TASK INPUT
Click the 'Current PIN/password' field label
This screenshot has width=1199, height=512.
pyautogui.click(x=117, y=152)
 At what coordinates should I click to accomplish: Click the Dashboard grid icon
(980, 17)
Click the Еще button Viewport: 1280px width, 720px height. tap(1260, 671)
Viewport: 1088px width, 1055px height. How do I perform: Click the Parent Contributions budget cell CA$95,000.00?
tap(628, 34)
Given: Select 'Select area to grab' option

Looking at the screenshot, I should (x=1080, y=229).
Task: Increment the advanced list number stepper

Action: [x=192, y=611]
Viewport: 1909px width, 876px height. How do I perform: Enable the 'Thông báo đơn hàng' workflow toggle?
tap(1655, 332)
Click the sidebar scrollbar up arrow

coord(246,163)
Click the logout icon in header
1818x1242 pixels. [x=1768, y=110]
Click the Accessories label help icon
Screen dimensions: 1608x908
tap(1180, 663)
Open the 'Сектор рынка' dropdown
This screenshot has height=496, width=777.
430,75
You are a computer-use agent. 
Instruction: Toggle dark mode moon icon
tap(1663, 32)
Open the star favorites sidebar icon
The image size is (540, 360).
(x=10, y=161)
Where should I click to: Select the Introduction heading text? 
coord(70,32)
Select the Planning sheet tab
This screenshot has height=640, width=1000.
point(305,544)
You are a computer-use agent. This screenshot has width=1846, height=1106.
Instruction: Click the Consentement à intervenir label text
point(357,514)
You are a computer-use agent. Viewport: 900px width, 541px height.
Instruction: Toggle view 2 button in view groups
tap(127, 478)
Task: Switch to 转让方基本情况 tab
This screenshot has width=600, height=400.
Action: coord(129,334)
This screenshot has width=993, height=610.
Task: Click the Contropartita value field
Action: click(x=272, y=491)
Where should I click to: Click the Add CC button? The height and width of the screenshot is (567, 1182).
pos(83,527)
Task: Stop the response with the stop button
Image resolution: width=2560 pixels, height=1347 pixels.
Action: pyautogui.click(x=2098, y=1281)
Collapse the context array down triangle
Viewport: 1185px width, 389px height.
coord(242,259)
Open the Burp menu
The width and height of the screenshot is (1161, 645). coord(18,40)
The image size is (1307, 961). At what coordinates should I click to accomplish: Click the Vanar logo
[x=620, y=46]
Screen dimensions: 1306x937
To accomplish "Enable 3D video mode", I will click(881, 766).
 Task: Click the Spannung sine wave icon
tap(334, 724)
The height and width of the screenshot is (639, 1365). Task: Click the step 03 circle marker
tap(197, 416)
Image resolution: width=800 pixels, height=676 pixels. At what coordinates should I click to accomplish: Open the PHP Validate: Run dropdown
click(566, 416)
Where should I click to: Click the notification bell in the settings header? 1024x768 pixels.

WHAT YOU SHOULD DO
Collect, from the material above, every line containing the word "computer".

WORKED SOLUTION
You are a computer-use agent. 
You are a computer-use agent. This screenshot has width=1846, height=1106.
You are a computer-use agent. Viewport: 900px width, 541px height.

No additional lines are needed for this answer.